The Data-Quality Illusion: Rethinking Classifier-Based Quality Filtering for LLM Pretraining
Thiziri Nait Saada, Louis Bethune, Michal Klein, David Grangier, Marco Cuturi, Pierre Ablin
TL;DR
The paper interrogates Classifier-Based Quality Filtering (CQF), a prevalent pretraining data-selection method, by formalizing HQ/LQ distributions and analyzing how CQF scoring relates to true data quality. It shows that CQF’s quality signal largely encodes a likelihood-ratio trade-off rather than closeness to the high-quality distribution, leading to implicit filtering of HQ data and data-conditioning behavior that is not universally beneficial. Through both real-data experiments and semi-synthetic mixtures, it demonstrates that CQF can improve downstream benchmarks without implementing a universal, data-conditioned notion of quality, and contrasts CQF with importance-sampling approaches like CRISP, which better optimize language modeling on HQ data but may not align with downstream goals.

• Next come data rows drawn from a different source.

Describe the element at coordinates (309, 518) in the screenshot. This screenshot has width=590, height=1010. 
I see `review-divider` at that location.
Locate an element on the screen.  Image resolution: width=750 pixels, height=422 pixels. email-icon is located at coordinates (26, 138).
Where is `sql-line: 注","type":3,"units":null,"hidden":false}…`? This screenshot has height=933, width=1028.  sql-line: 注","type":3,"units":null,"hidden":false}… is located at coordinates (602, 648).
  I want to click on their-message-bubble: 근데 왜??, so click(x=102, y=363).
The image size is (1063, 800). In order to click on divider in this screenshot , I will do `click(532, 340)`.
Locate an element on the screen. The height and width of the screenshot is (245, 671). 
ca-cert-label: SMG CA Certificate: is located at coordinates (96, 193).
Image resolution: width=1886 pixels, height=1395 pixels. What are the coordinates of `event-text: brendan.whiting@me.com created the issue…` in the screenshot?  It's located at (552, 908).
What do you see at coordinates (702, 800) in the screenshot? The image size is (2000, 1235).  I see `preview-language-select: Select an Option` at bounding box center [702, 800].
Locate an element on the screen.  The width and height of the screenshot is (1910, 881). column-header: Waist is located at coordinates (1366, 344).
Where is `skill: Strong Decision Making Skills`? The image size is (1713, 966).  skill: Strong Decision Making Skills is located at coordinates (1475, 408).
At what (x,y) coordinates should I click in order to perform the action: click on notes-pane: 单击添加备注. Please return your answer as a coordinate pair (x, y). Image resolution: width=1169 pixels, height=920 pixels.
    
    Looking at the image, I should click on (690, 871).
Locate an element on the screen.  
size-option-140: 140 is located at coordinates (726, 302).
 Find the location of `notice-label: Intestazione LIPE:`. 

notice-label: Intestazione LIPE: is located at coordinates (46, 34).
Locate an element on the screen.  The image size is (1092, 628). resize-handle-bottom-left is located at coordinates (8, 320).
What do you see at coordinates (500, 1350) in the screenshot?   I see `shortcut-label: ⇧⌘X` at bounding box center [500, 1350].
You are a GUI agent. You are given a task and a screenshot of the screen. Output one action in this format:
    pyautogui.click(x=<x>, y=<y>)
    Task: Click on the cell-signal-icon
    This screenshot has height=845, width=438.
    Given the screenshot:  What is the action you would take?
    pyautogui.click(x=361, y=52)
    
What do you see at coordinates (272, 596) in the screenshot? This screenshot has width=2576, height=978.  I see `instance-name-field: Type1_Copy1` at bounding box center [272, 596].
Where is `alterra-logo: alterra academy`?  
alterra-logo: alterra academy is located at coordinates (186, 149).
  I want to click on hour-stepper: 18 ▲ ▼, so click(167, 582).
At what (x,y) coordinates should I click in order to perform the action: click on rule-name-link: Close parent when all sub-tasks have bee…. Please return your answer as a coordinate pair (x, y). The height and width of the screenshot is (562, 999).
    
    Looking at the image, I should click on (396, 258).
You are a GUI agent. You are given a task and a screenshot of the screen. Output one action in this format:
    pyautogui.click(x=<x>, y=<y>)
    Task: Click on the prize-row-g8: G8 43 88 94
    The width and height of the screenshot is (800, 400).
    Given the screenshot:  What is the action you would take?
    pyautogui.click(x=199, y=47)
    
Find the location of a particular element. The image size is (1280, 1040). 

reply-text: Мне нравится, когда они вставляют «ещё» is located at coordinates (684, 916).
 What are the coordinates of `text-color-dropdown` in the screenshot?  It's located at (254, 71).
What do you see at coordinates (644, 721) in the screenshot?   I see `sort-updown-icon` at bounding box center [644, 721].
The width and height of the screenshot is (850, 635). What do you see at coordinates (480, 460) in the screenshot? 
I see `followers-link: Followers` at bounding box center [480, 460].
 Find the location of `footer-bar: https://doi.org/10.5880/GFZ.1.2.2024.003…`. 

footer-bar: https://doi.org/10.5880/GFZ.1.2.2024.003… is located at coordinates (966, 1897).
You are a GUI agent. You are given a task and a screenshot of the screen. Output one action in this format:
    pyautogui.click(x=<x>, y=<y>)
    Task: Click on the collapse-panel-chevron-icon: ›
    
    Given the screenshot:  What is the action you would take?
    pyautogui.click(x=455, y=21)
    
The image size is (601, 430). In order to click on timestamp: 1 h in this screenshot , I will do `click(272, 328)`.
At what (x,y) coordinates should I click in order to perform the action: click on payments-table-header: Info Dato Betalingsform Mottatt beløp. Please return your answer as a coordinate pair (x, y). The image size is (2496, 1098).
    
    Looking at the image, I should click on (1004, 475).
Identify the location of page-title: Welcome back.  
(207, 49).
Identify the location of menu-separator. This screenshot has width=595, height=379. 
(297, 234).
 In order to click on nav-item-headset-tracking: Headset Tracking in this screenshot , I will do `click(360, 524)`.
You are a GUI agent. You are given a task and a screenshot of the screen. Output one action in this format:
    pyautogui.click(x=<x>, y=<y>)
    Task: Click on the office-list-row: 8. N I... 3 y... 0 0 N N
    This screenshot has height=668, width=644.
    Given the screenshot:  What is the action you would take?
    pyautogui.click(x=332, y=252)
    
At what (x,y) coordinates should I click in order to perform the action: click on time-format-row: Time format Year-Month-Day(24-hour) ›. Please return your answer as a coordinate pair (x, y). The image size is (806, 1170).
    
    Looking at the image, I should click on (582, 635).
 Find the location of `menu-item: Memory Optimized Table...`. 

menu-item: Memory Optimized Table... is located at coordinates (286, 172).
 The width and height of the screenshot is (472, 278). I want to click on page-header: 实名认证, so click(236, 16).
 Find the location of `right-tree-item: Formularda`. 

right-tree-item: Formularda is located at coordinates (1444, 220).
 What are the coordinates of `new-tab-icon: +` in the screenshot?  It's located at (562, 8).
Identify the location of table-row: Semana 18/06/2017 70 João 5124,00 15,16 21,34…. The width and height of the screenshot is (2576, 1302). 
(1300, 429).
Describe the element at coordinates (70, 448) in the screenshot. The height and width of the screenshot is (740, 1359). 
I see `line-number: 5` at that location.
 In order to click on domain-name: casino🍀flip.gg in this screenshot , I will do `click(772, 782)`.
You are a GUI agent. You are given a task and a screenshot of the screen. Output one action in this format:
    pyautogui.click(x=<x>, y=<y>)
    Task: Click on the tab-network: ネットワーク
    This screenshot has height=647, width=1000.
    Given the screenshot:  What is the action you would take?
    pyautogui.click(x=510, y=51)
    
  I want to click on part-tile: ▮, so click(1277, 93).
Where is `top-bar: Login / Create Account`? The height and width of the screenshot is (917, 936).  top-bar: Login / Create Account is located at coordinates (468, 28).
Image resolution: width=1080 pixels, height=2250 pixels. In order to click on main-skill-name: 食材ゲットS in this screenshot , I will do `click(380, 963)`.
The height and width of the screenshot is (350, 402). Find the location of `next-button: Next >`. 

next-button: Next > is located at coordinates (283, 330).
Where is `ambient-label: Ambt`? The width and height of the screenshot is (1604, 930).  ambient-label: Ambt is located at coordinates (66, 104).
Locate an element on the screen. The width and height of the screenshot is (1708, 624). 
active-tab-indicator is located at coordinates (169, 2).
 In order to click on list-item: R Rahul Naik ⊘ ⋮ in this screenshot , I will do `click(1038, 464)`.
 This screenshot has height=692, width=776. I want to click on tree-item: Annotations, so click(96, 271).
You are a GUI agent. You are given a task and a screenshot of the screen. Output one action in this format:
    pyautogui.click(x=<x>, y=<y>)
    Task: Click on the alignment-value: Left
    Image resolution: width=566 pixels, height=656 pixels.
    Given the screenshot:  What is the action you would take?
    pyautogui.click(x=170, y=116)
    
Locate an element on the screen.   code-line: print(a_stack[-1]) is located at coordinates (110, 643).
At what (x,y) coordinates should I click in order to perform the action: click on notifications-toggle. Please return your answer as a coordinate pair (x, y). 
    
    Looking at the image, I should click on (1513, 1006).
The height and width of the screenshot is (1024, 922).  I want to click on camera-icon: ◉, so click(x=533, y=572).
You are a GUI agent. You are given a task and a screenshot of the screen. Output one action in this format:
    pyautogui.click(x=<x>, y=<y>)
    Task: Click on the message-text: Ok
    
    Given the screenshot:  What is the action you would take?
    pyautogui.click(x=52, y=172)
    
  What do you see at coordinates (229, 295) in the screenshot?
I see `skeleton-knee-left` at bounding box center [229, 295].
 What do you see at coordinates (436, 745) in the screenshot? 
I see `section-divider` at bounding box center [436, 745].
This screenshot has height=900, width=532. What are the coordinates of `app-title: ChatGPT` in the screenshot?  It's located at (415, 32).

The work argues for rethinking CQF as a limited, task-dependent data-conditioning tool and highlights the need for more principled quality notions that accelerate learning across diverse downstream distributions.
Abstract
Large-scale models are pretrained on massive web-crawled datasets containing documents of mixed quality, making data filtering essential. A popular method is Classifier-based Quality Filtering (CQF), which trains a binary classifier to distinguish between pretraining data and a small, high-quality set. It assigns each pretraining document a quality score defined as the classifier's score and retains only the top-scoring ones. We provide an in-depth analysis of CQF. We show that while CQF improves downstream task performance, it does not necessarily enhance language modeling on the high-quality dataset. We explain this paradox by the fact that CQF implicitly filters the high-quality dataset as well. We further compare the behavior of models trained with CQF to those trained on synthetic data of increasing quality, obtained via random token permutations, and find starkly different trends. Our results challenge the view that CQF captures a meaningful notion of data quality.